• _REQUIRED TASKS_
1. According to the post on Informatica's repository, which view holds task-level run time details?
2. Write the next part of the post on Informatica's repository and its run time information, picking up after its final sentence.

• _PASSAGE PROVIDED_
There is some interesting behaviour that I noticed recently in Informatica's repository with respect to session's run time information. If you are not much comfortable with Informatica repository that I now I am going to explain about, here is some quick notes.
Informatica entire application lies on a data repository that consists of several tables (mostly start with OPB*). Perhaps in order to make an ease access to repository information, Informatica also provided several views based on the OPB tables. For many of the common questions you may want the answer REP views should help, bu there is always an exception and OPB tables are there. When you write queries on OPB tables take due care that you do not ruin database with bad joins - for this Informatica manual gives the columns that generally good candidates for joins when using REP views, but generally the same information applies to joining tables as well since a view is just a named query. Some useful views are... REP_WORKFLOWS - Workflow master list REP_WFLOW_RUN - Worklow run time details REP_ALL_TASKS - Master task list REP_TASK_INST_RUN - Task level run time details REP_SESS_LOG - Session's Success/Failed records etc...

• _RECORDED INFORMATION_

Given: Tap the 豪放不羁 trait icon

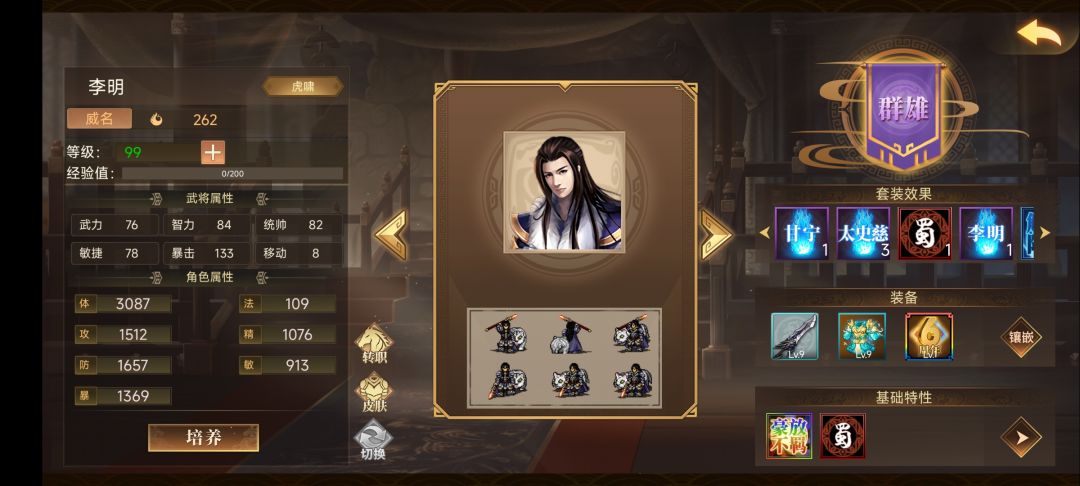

• _THE REPLIES_
1. REP_TASK_INST_RUN

2.
With those details, let me explain the what the prob
em is in 7.1. Workflow_Run_ID uniquely identifies each run of a workflow - means when a workflows starts (starting part of the workflow or full workflow or a schedule run) it would have a new workflow_run_id.
For suspended workflow (enabled "Suspend on Failure"), common way we recover it is by resuming it after the fix is provided (in 8.6 option name is "Recover"), and resuming it obviously not a new run so doesn't carry a new worklflow_run_id after resumed. It also means that there would not be a new entry into REP_WFLOW_RUN (or OPB_WFLOW_RUN table) when a workflow is resumed.
Moving a little back, a workflow goes to suspended state when it's meant to fail by the configuration of underlying tasks - means when underlying task fails that makes it's parent (or workflow in a simple setup) to fail and so workflow suspends. So, when such suspended workflow is resumed that actually restarts the failed tasks in the run. I noticed, in 7.1, even though resuming does not create a new workflow_run_id, tasks that restarts when its parent workflow is resumed would create new entries in REP_TASK_INST_RUN. That might be for good reason, but I see that of not much help rather misleading as there is no column that distinguishes task restarts (start_time of task can give that info, but that's not a good candidate).
Moreover, Informatica 7.1 behaves badly in maintaining information in those records - if a task is failed, say 3 times, when resumed multiple times, and finally succeeded in 4th attempt, then all the 4 records of that task run would get updated with last run information (except start_time that I identified) - end_time, error_code etc...and I would say this is completely misleading. Similar behaviour can be noticed in other tables/views that stores the task level run time information like REP_SESS_LOG (OPB_SESS_LOG).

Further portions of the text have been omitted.